Sternum cleft not only affects the aesthetic appearance, but also leads to destruction of thorax bone structure, resulting in opposing thoracic movements, and the mediastinum structure not effectively protected. Therefore, corrective surgery is necessary for patients with a cleft sternum to remove deformities, restore the bone-protected mediastinal structure, and set normal intrathoracic pressure [16]. Surgical correction of sternal cleft is the key treatment method, and it depends on the age of the patient. Regardless of whether there are clinical symptoms of sternal cleft, primary repair surgery must be done as soon as possible, ideally during the neonatal period because the sternum is more flexible then and the surgical techniques required are simple. Furthermore, the sternum fissure can be directly sutured in newborns within 1 month after birth.
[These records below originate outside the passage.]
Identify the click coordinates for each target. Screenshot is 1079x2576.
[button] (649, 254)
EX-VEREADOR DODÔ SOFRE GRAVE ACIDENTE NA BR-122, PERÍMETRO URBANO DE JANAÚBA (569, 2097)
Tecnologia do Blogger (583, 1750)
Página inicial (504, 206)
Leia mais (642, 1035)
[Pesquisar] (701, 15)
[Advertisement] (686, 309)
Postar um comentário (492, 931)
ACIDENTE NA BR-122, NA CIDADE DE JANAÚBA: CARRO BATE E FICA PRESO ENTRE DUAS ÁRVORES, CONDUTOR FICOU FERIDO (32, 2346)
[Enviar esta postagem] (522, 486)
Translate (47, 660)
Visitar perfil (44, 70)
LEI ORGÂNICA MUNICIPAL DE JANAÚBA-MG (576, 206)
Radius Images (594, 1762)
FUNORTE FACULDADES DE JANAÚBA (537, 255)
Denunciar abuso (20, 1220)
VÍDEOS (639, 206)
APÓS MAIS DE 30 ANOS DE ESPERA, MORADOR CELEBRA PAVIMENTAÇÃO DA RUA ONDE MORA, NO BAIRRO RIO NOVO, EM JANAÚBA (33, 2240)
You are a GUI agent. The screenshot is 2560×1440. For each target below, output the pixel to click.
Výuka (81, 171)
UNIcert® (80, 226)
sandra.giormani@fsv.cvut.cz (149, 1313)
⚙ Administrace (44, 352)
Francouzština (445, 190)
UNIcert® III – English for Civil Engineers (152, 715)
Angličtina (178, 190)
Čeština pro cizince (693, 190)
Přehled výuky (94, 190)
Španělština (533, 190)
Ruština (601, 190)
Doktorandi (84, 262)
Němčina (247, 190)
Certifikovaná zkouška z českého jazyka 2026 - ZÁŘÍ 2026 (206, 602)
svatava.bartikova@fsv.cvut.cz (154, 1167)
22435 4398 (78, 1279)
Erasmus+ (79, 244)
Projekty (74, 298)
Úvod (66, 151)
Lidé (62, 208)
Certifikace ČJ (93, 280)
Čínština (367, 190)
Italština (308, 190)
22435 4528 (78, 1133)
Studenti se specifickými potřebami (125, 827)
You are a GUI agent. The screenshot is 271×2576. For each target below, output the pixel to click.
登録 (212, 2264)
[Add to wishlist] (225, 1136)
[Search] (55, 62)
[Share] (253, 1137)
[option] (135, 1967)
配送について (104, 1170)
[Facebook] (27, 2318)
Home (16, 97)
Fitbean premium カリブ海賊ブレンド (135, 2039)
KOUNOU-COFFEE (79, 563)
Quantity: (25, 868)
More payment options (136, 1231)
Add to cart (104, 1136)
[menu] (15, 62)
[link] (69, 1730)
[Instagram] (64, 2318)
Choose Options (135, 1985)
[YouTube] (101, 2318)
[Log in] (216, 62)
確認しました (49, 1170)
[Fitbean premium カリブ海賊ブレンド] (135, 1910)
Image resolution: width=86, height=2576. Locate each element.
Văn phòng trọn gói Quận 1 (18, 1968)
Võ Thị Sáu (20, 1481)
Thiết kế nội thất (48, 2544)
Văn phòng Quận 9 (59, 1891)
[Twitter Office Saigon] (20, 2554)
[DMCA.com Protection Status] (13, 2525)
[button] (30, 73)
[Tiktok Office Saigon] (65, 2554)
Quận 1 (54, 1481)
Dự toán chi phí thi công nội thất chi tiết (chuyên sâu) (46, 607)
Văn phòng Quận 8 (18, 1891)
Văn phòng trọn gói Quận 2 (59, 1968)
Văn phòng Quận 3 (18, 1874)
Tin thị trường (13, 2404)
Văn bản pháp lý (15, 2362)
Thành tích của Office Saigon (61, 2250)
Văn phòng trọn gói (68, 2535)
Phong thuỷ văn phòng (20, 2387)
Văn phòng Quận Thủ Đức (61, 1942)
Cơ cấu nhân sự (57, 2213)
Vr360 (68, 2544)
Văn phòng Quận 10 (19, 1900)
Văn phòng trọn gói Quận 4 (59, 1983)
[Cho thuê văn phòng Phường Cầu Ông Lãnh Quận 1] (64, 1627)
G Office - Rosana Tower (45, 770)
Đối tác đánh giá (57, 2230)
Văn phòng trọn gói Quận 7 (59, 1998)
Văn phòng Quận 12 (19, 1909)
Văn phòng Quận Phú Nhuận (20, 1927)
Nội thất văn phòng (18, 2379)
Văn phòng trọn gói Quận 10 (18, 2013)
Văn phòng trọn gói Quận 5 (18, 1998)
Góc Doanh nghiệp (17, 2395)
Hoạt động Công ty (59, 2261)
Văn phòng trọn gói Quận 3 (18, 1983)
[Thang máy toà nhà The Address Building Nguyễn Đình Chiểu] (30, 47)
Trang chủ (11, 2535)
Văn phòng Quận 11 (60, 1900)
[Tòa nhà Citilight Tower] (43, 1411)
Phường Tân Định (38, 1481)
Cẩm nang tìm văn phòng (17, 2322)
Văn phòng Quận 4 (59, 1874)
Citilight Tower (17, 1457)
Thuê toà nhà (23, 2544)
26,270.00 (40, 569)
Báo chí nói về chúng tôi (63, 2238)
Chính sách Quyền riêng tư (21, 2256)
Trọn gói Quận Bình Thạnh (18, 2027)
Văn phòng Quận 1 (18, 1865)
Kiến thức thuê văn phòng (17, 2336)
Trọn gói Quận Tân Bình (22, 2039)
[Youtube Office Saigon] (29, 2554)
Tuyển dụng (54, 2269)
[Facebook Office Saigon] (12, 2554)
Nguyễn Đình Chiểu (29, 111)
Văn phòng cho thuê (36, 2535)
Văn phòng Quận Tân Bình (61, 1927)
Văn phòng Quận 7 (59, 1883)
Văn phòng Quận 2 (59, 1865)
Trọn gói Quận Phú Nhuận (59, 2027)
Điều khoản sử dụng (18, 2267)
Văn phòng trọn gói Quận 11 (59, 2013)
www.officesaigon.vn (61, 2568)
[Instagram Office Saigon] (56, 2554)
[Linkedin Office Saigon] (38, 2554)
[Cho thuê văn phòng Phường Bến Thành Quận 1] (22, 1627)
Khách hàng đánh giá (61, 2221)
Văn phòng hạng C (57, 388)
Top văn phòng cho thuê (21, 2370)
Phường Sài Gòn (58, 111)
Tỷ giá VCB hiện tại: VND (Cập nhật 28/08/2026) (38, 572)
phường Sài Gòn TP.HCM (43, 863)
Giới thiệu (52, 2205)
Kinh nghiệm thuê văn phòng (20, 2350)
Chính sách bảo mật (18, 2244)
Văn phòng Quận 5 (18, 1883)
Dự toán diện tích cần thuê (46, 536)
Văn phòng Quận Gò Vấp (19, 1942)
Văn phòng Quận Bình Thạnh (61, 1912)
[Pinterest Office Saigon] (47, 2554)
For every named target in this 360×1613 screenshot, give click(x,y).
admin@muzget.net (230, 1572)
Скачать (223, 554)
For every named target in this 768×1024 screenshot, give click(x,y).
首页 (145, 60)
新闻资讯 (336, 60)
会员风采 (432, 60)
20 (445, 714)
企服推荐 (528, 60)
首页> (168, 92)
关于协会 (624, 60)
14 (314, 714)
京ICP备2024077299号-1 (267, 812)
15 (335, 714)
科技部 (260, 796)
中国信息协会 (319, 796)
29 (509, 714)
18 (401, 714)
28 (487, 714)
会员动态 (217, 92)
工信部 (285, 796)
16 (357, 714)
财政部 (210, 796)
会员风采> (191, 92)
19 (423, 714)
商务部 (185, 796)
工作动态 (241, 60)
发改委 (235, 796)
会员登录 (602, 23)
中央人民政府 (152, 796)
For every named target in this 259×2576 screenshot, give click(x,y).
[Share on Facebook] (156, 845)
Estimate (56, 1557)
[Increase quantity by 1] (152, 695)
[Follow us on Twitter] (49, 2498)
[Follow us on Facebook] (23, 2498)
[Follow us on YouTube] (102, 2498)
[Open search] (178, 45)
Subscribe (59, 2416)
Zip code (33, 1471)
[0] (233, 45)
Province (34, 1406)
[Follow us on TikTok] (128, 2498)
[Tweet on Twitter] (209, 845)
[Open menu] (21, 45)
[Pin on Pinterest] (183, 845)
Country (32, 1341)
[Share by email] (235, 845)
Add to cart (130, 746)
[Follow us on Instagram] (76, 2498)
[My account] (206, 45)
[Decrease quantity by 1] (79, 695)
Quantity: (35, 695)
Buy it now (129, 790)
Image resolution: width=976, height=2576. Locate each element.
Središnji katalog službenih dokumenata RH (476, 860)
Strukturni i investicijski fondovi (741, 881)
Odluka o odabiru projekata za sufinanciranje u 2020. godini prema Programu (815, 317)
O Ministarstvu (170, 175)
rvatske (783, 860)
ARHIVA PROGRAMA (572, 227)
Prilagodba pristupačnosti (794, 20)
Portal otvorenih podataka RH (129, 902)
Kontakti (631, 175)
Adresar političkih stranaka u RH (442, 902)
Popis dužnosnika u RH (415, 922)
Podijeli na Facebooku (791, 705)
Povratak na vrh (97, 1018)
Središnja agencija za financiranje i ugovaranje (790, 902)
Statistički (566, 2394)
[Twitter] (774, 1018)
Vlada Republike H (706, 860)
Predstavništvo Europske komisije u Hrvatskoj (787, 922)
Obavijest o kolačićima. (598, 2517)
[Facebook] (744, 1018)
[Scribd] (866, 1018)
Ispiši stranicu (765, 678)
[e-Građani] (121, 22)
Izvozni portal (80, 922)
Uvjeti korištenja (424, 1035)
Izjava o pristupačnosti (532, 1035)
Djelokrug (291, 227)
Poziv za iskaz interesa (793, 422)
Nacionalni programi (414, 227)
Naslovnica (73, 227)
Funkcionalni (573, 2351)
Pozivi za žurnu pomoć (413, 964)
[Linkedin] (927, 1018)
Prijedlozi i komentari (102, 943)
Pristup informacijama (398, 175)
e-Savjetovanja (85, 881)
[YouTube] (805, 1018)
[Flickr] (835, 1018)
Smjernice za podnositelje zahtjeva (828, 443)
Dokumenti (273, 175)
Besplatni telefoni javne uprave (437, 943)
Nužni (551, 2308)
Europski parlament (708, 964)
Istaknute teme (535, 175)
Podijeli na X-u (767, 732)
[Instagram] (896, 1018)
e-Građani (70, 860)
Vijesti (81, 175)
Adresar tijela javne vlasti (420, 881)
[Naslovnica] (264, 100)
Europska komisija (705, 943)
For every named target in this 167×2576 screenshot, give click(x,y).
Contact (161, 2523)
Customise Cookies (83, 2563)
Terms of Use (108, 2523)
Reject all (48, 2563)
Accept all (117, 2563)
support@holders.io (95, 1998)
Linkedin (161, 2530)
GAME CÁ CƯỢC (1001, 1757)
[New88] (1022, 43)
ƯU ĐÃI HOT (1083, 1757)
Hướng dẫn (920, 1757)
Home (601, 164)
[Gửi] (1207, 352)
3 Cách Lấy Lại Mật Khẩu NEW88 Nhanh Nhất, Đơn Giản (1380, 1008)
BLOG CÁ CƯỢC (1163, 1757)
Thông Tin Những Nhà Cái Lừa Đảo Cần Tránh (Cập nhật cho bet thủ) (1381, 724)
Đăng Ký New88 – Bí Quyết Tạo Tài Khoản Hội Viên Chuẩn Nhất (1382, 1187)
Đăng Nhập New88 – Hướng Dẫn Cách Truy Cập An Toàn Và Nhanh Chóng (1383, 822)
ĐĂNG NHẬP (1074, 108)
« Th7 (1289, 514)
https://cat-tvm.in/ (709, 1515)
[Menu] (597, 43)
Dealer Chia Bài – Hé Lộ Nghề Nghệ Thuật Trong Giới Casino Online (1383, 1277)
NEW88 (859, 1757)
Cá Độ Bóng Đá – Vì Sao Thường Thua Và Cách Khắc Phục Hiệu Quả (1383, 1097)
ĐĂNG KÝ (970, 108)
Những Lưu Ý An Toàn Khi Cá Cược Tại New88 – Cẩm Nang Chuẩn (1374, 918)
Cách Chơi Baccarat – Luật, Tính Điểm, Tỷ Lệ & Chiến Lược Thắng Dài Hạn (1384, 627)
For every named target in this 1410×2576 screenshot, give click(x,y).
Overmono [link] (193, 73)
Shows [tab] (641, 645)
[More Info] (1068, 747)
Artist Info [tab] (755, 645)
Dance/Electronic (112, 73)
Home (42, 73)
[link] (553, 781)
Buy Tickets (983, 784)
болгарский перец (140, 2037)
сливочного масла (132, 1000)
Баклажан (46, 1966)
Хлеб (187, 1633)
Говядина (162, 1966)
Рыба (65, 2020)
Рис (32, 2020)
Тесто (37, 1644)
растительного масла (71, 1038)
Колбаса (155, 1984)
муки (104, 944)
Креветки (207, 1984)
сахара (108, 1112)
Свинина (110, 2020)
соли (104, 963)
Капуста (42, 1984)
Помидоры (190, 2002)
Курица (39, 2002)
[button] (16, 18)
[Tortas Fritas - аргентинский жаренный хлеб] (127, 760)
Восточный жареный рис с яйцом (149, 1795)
However, if corrective surgery is not performed during the neonatal period, as age increases, sternal cartilage ossification will cause sternal reconstruction to become complicated, and the requirements for surgical techniques are greatly increased, including sliding or rotating cartilage incision, sliding chondrotomy, partial or total thymectomy, clavicle dislocation, bone or cartilage graft insertion, and muscle flap insertion [17,18]. In older patients, the chest cavity is stiff and difficult to repair. Sliding chondrotomy and clavicle dislocation are effective and beneficial in elderly patients with chest wall stiffness because they increase chest wall compliance [19,20]. Partial or complete thymectomy is also sometimes required to reduce the risk of mediastinal compression during closure. If the sternal fissure is too wide or the risk of cardiovascular compression is too high, it can be closed with a prosthesis or bone graft [17,21]. Corrective surgery to reconstruct the thoracic structure must avoid compression of the heart and blood vessels. Consequently, timely diagnosis and corrective surgery can repair the thoracic structure and restore its protective function, achieving aesthetic effects.

Conclusions

Sternal cleft is a rare congenital disease that affects esthetics and can seriously endanger the patient’s life. Timely corrective surgery is very important for patients with congenital sternal cleft, preferably during the neonatal period. At present, the postpartum diagnosis of congenital sternal cleft mainly relies on imaging examinations including thoracic CT, 3D reconstruction CT, and MRI, but CT is usually not used for prenatal diagnosis because the radiation generated can affect normal fetal development. Ultrasound is currently the main prenatal diagnosis method for sternal clefts, but due to the limited resolution of ultrasound images, mild sternal clefts are not easily found. Although MRI is an effective prenatal method for sternal clefts, it cannot be used as a routine method for prenatal diagnosis due to its high cost and can only be used after the abnormality is detected by ultrasound. Thus, there is an urgent need for appropriate prenatal diagnostic methods that can detect mild microsternal clefts.